> Source records:
--

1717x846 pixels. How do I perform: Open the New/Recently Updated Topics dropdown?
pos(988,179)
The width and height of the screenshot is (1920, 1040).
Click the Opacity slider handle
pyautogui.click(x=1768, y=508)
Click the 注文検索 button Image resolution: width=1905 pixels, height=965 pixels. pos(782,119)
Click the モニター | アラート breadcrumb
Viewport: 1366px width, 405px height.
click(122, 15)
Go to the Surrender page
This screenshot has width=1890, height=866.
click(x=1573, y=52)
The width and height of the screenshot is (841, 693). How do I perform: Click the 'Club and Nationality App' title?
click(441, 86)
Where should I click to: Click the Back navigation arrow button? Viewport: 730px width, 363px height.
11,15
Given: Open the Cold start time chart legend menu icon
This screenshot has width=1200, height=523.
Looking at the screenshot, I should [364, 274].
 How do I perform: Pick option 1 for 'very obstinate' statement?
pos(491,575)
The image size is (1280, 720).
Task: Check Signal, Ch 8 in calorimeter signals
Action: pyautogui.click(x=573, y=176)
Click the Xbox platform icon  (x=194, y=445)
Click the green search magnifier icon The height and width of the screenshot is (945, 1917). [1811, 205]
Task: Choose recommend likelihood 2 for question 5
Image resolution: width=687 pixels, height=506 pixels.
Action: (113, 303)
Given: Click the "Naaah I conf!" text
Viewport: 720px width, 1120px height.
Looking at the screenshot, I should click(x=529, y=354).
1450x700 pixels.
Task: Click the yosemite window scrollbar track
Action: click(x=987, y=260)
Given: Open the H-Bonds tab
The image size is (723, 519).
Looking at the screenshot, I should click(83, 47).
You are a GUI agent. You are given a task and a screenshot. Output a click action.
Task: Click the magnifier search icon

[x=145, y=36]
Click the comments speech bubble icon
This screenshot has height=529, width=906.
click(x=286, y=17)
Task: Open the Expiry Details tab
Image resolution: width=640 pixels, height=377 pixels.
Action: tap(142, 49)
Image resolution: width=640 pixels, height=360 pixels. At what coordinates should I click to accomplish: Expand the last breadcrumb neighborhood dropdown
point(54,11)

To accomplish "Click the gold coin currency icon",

--

> Brief:
Your answer must be the lines from the one with "Click the green" through the last line of the data, repeated exactly and with nothing else.

> Output of the task:
Click the green search magnifier icon The height and width of the screenshot is (945, 1917). [1811, 205]
Task: Choose recommend likelihood 2 for question 5
Image resolution: width=687 pixels, height=506 pixels.
Action: (113, 303)
Given: Click the "Naaah I conf!" text
Viewport: 720px width, 1120px height.
Looking at the screenshot, I should click(x=529, y=354).
1450x700 pixels.
Task: Click the yosemite window scrollbar track
Action: click(x=987, y=260)
Given: Open the H-Bonds tab
The image size is (723, 519).
Looking at the screenshot, I should click(83, 47).
You are a GUI agent. You are given a task and a screenshot. Output a click action.
Task: Click the magnifier search icon

[x=145, y=36]
Click the comments speech bubble icon
This screenshot has height=529, width=906.
click(x=286, y=17)
Task: Open the Expiry Details tab
Image resolution: width=640 pixels, height=377 pixels.
Action: tap(142, 49)
Image resolution: width=640 pixels, height=360 pixels. At what coordinates should I click to accomplish: Expand the last breadcrumb neighborhood dropdown
point(54,11)

To accomplish "Click the gold coin currency icon",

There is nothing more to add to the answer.